- **Exercise instructions**
Copy out, word for word, the lines from the start of the data below through the line containing "Click the C:\Windows system root path", and no others.
___ Supplied records ___
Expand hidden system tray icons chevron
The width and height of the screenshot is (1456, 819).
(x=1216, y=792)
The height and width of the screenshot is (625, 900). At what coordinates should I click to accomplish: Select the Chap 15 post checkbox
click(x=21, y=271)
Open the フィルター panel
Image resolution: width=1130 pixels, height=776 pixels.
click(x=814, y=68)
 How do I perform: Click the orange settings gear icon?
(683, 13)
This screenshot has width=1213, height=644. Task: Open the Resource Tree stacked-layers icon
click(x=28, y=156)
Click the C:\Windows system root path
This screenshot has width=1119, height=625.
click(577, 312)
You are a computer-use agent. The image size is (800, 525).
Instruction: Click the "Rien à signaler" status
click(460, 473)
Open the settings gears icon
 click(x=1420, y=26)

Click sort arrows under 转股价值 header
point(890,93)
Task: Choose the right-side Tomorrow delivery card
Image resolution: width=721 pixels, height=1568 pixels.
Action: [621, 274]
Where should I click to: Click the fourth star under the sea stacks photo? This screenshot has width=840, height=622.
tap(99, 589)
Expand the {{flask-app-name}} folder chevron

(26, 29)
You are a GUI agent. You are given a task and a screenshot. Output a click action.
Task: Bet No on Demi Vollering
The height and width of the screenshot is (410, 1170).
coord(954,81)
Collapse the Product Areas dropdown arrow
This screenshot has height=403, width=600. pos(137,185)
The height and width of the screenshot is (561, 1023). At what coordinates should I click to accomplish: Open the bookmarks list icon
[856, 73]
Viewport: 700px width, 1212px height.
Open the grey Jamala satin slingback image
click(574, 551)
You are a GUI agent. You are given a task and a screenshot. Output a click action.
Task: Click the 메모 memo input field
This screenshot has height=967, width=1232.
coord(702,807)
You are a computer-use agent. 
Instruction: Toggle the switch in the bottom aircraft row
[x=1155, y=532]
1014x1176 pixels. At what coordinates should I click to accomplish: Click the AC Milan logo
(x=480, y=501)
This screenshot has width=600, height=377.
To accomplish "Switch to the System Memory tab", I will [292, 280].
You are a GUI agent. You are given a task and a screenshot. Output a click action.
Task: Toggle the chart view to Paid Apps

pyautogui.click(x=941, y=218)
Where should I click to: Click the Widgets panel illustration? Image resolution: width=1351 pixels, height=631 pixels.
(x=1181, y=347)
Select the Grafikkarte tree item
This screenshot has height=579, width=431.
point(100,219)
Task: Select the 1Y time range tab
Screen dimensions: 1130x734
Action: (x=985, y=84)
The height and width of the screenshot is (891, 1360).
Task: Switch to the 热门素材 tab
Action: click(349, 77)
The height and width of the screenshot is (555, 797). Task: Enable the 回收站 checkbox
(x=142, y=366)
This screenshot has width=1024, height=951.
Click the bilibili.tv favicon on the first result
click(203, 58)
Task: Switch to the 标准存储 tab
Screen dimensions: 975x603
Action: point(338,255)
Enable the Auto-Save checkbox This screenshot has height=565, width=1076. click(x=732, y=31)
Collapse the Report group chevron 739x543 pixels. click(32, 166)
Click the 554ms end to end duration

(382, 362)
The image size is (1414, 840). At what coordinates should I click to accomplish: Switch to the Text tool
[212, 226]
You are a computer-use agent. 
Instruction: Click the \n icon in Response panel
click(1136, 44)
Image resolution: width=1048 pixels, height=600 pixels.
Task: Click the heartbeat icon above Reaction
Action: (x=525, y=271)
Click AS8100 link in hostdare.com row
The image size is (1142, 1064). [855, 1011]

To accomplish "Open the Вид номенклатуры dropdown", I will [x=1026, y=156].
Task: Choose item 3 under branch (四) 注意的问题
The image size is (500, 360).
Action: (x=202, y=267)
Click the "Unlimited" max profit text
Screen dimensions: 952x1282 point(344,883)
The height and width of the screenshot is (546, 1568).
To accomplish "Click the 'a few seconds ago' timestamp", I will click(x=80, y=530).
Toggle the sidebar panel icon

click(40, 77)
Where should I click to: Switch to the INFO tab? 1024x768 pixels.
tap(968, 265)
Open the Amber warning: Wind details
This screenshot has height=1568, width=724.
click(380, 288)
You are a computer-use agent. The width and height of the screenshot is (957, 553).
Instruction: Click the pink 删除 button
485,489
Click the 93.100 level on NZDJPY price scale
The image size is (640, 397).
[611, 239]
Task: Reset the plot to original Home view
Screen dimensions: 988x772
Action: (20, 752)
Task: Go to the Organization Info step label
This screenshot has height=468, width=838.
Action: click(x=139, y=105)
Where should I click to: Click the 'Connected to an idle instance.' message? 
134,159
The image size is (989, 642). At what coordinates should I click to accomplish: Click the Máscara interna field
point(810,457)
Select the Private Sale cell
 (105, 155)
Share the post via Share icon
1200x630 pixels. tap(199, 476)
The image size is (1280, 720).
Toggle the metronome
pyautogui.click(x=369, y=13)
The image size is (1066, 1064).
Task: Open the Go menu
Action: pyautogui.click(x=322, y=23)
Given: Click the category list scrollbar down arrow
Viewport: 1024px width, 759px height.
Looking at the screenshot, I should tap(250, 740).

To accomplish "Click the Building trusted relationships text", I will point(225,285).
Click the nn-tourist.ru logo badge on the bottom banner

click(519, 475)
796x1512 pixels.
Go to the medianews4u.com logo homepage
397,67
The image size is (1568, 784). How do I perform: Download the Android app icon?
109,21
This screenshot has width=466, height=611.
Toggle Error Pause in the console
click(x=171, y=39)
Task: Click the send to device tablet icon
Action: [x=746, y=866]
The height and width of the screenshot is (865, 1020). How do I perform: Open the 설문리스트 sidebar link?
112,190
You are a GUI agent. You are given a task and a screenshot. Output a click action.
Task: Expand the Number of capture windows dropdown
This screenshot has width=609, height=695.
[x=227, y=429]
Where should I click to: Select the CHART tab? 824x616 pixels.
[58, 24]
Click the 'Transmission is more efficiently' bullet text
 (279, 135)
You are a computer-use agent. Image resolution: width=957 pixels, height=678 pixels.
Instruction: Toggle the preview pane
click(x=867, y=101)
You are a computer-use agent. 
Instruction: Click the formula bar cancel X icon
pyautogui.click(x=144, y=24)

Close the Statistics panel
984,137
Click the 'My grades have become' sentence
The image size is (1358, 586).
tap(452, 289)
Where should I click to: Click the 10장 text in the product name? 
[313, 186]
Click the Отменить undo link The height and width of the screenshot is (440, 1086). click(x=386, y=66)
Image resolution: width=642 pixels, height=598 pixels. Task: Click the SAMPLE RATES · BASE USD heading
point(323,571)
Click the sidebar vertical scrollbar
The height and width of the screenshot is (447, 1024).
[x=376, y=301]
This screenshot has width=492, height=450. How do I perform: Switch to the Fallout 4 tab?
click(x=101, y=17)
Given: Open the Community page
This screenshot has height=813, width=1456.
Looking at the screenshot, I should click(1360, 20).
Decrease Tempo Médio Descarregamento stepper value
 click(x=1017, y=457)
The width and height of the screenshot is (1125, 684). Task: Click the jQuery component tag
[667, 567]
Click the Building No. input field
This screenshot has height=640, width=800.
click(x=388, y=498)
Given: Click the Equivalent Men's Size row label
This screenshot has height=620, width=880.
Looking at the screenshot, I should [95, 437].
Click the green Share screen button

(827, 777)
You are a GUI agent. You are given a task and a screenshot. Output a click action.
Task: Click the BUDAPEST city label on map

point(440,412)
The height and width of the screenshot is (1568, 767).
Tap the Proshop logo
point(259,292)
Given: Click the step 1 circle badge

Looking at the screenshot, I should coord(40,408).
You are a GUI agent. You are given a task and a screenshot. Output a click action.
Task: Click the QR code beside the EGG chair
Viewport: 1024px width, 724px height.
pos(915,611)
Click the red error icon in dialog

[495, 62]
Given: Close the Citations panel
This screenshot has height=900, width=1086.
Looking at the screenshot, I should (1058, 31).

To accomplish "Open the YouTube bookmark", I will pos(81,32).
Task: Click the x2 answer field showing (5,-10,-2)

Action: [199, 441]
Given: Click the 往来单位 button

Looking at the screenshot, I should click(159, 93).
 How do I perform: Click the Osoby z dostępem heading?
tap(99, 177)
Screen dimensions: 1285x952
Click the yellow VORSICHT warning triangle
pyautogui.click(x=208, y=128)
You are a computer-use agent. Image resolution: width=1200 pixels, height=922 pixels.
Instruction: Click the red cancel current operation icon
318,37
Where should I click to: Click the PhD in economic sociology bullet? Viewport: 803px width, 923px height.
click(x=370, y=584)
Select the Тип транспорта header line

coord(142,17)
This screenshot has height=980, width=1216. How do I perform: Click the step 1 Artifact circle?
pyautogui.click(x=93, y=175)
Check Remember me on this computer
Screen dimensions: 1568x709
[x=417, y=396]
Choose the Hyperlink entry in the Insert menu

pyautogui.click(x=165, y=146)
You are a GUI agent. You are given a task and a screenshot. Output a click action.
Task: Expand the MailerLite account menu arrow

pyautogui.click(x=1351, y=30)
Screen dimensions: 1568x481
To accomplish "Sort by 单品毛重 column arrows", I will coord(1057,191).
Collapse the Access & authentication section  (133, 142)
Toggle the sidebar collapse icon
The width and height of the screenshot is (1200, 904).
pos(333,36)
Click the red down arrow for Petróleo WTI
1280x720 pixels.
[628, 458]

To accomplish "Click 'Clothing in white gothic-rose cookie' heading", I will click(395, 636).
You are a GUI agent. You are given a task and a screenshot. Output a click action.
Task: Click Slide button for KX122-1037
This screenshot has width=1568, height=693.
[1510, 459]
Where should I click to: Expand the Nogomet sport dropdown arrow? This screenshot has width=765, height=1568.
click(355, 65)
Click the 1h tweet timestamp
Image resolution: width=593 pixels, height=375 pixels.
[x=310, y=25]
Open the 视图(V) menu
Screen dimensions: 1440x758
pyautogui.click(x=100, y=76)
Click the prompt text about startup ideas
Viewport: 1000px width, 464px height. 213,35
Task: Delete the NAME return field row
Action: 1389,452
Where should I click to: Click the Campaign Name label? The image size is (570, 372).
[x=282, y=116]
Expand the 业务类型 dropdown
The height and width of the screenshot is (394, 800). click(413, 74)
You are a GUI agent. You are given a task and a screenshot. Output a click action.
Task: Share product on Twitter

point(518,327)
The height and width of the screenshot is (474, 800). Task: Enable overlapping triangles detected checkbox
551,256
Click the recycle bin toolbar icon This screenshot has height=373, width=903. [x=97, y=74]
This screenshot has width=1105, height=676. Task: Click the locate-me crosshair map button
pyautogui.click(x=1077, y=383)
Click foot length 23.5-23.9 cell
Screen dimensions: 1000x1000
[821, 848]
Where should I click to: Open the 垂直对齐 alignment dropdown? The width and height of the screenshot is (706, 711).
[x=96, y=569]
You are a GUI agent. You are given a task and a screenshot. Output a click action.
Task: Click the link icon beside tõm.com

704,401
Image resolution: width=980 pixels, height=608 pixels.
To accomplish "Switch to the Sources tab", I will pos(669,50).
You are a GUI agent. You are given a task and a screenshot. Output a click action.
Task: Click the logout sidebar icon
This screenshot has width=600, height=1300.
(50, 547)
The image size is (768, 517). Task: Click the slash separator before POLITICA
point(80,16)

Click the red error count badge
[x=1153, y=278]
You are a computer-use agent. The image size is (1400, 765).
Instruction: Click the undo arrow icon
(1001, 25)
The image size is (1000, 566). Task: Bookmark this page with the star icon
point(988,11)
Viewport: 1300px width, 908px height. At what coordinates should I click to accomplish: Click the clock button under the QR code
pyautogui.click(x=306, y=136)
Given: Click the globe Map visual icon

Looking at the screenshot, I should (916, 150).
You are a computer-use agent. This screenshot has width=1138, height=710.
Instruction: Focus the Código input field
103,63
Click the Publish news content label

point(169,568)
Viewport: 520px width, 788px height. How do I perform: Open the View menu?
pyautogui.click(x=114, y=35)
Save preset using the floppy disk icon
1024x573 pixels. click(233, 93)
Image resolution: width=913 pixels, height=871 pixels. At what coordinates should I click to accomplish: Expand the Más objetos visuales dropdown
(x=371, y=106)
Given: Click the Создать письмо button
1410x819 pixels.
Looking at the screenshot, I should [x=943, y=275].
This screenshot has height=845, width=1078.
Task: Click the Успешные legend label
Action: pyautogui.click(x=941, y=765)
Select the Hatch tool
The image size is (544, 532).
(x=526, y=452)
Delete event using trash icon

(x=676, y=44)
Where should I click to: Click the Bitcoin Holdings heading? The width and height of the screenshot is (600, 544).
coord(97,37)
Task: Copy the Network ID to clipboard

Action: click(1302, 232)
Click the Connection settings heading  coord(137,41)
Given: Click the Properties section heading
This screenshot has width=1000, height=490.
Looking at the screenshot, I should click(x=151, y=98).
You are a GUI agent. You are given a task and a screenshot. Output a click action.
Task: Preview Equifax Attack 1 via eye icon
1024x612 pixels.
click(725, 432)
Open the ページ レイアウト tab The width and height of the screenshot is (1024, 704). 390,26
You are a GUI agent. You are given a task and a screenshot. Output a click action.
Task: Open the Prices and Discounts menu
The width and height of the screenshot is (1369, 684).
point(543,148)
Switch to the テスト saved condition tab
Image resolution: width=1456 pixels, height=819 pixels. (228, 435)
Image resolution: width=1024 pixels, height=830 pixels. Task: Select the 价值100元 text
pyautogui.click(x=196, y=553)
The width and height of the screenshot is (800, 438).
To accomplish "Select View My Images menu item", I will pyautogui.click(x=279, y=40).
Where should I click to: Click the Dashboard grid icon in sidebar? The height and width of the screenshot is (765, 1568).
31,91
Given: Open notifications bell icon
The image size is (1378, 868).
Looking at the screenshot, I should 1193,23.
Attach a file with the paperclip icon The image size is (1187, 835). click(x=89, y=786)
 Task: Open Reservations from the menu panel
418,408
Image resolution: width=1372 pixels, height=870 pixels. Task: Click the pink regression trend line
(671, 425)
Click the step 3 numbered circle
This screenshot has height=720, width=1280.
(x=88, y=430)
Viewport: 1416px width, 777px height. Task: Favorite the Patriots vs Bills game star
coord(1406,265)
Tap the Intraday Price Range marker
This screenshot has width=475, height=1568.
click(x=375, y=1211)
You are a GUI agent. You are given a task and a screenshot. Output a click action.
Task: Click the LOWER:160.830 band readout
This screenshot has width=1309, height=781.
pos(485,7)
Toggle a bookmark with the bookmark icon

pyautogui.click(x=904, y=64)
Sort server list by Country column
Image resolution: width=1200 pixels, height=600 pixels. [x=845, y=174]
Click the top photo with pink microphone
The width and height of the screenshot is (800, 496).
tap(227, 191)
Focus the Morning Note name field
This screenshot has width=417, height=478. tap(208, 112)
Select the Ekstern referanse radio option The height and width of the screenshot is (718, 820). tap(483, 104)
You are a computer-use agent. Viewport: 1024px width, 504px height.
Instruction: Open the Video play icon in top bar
___
- **Written answer**
Expand hidden system tray icons chevron
The width and height of the screenshot is (1456, 819).
(x=1216, y=792)
The height and width of the screenshot is (625, 900). At what coordinates should I click to accomplish: Select the Chap 15 post checkbox
click(x=21, y=271)
Open the フィルター panel
Image resolution: width=1130 pixels, height=776 pixels.
click(x=814, y=68)
 How do I perform: Click the orange settings gear icon?
(683, 13)
This screenshot has width=1213, height=644. Task: Open the Resource Tree stacked-layers icon
click(x=28, y=156)
Click the C:\Windows system root path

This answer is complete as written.